CloudQuery job performance issues after upgrading to plugin version v22.14.0

Hello CQ team,

After upgrading to the new plugin version, CloudQuery jobs are taking too long to finish. You can see from the screenshot that the duration for the job to complete on plugin version v18.4.0 is just 34 minutes. However, after upgrading to plugin version v22.14.0, the duration of the job increased to 5.72 hours, which is very high.

Config used for v18.4.0:

  kind: source
  spec:
    name: "aws-tables"
    path: "cloudquery/aws"
    version: "v18.4.0"
    concurrency: 300000
    destinations: ["postgresql"]
    tables:
      - "*"
    skip_tables:
      - aws_organization_resource_policies
      - aws_organizations
      - aws_organizations_*
      - aws_iam_*
      - aws_cloudtrail_*
      - aws_cloudwatchlogs_*
      - aws_athena_*
      - aws_cloudtrail_events
      - aws_inspector2_findings
      - aws_inspector_findings
      - aws_guardduty_*
      - aws_frauddetector_*
      - aws_config_*
      - aws_accessanalyzer_*
      - aws_stepfunctions_*
      - aws_glue_job_runs
      - aws_ecr_repository_image_scan_findings
      - aws_securityhub_findings
    spec:
      org:
        member_role_name: cq-role
      aws_debug: true
      max_retries: 2
      max_backoff: 30
      regions:
        - "specific-region-01"
  ---
  kind: destination
  spec:
    name: postgresql
    path: cloudquery/postgresql
    version: "v4.2.2"
    write_mode: "overwrite-delete-stale"
    spec:
      connection_string: ${CQ_DSN}

Config used for v22.14.0:

  kind: source
  spec:
    name: "aws-tables"
    path: "cloudquery/aws"
    version: "v22.14.0"
    concurrency: 300000
    destinations: ["postgresql"]
    tables:
      - "*"
    skip_tables:
      - aws_organization_resource_policies
      - aws_organizations
      - aws_organizations_*
      - aws_iam_*
      - aws_cloudtrail_*
      - aws_cloudwatchlogs_*
      - aws_athena_*
      - aws_cloudtrail_events
      - aws_inspector2_findings
      - aws_inspector_findings
      - aws_guardduty_*
      - aws_frauddetector_*
      - aws_config_*
      - aws_accessanalyzer_*
      - aws_stepfunctions_*
      - aws_glue_job_runs
      - aws_ecr_repository_image_scan_findings
      - aws_securityhub_findings
      - aws_ssoadmin_*
    spec:
      org:
        member_role_name: cq-role
      aws_debug: true
      max_retries: 2
      max_backoff: 30
      regions:
        - 'specific-region-01'
  ---
  kind: source
  spec:
    name: "aws-low-ratelimit"
    path: "cloudquery/aws"
    version: "v22.14.0"
    concurrency: 100
    destinations: ["postgresql"]
    tables:
      - "aws_ssoadmin_instances"
    spec:
      org:
        member_role_name: cq-role
      aws_debug: true
      max_retries: 2
      max_backoff: 30
      regions:
        - 'specific-region-01'
  ---
  kind: destination
  spec:
    name: postgresql
    path: cloudquery/postgresql
    version: "v6.0.8"
    write_mode: "overwrite-delete-stale"
    spec:
      connection_string: ${CQ_DSN}

I suspect that what happened for this run that differed is that the upgraded version caused some DB migrations; as in, some table columns got shifted around or something like that.

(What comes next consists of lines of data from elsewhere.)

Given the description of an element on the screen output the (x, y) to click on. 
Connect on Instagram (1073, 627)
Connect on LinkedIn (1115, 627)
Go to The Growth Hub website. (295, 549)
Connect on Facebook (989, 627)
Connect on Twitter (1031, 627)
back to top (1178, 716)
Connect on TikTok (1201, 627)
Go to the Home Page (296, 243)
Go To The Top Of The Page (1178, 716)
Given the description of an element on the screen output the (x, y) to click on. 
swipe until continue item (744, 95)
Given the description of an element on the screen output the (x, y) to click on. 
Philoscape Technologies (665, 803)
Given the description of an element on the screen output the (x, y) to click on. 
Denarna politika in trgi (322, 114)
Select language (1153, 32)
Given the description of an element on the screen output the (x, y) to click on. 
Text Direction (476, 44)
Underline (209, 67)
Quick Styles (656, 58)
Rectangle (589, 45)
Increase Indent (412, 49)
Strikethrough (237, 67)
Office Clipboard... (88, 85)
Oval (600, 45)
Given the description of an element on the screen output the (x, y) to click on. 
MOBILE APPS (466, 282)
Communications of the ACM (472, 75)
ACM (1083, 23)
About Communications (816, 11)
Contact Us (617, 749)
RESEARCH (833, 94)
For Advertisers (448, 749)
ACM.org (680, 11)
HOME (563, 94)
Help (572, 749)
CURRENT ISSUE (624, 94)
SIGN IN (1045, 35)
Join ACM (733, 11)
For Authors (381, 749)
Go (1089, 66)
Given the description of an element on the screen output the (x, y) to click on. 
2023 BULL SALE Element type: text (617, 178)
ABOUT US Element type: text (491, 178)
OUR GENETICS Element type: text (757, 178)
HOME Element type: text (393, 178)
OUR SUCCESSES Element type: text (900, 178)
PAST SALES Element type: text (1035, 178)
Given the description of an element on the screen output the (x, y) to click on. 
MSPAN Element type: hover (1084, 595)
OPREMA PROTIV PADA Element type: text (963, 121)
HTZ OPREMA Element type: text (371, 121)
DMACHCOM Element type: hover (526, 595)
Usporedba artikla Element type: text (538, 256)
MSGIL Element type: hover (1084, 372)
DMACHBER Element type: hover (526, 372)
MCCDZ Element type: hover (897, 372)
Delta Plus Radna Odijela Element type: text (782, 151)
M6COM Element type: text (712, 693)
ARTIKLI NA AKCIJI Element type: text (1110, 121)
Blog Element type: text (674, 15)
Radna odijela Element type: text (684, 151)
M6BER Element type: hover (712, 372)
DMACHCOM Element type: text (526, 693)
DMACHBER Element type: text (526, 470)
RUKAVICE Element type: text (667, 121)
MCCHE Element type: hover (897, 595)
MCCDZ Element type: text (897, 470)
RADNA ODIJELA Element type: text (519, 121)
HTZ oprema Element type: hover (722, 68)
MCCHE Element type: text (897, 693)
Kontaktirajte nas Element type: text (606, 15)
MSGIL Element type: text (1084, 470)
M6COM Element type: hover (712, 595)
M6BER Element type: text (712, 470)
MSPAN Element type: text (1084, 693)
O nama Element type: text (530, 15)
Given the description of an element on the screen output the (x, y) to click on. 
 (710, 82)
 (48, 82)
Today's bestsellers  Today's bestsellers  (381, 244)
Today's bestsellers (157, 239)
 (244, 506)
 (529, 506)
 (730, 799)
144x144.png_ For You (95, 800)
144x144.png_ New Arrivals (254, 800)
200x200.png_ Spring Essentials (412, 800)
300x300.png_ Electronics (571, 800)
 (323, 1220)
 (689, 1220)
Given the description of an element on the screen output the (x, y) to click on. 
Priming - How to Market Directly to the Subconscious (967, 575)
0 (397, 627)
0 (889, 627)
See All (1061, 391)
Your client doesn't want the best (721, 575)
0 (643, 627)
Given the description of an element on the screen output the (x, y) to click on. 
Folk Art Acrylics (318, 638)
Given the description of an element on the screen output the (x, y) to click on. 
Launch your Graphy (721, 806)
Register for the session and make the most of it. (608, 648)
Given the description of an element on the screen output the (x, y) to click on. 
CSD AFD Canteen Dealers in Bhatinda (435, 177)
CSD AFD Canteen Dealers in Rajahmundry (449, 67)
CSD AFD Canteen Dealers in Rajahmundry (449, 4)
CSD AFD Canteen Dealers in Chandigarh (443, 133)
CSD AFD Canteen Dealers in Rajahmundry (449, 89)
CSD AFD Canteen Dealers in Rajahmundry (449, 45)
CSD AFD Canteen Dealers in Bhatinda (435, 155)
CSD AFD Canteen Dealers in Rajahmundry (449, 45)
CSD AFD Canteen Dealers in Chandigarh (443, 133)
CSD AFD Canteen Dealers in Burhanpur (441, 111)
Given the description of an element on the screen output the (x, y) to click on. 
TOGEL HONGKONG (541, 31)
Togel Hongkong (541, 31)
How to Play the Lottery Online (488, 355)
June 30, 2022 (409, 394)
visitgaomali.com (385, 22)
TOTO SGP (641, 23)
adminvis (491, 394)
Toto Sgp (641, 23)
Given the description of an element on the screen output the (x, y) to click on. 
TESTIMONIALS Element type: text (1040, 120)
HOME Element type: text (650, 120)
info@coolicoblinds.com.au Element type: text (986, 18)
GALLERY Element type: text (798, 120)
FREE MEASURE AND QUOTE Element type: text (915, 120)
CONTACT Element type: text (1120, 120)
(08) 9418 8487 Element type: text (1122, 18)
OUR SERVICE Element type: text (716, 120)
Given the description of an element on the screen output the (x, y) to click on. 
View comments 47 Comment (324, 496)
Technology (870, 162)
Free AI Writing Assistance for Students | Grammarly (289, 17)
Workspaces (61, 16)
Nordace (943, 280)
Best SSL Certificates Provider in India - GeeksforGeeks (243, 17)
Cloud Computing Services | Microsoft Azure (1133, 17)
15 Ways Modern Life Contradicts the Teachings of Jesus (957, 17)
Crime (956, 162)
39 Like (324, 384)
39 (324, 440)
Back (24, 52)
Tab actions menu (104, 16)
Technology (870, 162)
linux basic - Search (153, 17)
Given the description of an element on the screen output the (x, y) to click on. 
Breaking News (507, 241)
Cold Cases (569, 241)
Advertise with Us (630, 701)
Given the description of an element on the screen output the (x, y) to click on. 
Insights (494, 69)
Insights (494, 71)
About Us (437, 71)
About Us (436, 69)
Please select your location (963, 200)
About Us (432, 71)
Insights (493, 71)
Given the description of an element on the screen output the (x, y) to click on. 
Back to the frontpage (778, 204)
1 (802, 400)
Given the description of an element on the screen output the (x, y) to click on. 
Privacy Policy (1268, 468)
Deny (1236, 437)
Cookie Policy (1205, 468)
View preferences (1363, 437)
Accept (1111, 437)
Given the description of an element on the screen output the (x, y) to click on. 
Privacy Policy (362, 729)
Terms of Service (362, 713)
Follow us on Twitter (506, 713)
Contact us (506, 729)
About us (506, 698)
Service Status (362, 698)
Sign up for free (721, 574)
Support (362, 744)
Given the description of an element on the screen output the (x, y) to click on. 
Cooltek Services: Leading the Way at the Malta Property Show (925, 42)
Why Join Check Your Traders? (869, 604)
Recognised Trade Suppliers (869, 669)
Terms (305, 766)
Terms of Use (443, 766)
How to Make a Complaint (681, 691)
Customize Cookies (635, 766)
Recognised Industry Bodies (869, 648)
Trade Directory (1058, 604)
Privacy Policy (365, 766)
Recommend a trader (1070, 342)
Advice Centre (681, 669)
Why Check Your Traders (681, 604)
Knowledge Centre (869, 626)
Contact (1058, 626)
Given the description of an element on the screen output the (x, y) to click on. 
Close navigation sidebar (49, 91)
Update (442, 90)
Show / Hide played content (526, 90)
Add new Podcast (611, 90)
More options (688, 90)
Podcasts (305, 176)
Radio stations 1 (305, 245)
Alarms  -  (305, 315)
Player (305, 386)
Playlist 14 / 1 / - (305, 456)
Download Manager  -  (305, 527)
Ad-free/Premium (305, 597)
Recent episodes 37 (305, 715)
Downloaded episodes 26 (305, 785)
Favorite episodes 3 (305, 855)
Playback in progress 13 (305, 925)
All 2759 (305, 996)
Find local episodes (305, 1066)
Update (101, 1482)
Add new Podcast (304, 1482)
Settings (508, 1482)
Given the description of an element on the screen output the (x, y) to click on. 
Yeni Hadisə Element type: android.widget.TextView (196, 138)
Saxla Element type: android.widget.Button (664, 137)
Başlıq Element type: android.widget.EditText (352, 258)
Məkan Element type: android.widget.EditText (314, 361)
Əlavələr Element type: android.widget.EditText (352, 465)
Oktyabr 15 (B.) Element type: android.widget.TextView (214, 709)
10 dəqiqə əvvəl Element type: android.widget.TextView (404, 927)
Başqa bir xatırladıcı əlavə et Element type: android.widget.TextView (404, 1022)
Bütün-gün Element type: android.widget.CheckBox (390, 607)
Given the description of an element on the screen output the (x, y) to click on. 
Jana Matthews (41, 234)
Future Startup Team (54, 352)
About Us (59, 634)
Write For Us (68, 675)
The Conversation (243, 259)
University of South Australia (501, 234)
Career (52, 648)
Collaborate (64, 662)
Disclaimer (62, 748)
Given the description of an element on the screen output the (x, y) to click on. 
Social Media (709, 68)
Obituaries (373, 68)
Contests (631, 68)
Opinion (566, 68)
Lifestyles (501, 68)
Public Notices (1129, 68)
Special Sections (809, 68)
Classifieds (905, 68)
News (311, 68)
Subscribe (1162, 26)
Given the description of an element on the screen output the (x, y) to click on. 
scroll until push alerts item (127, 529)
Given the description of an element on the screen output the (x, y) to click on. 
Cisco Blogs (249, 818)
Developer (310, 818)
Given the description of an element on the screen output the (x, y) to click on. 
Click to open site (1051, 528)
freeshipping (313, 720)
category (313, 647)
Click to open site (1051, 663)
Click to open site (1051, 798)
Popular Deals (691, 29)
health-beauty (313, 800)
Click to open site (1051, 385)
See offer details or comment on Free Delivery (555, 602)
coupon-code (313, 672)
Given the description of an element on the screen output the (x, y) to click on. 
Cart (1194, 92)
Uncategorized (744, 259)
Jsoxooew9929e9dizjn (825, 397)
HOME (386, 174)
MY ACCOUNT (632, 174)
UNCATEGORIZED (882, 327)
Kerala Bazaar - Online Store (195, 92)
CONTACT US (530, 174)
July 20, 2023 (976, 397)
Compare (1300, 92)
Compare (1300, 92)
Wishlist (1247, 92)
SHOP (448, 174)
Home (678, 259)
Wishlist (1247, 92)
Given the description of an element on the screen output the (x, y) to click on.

Have you performed any subsequent runs after the upgrade?

@neat-kingfish - That is a great idea; various table migrations would definitely have added latency!

@summary-robin In between v18.4 and v22.14, there were nearly 100 new tables and 400 services that are now available in new regions. Each could add significant latency depending on the number of resources, accounts, and regions being synced. If you look at the changelog for the AWS plugin, you can see all of the tables that have been added: AWS Plugin Changelog

I would suggest that you identify the tables in the v18 version of the plugin that you are interested in syncing and then only sync those same tables in v22.14. If there is a huge jump in duration between versions when syncing the same tables, please let us know and we will investigate!

Here is a list of all of the tables that were added between v18.4 and v22.14:

Yes, I tried a couple of runs and it’s been a week now, still getting the same duration results.

@summary-robin - Just wanted to let you know that we found a bug in the PostgreSQL destination that impacts the performance when syncing very large tables. I would suggest upgrading to the latest Postgres version (can be found here).

If your sync times are still much higher between v18 and v22, please let us know!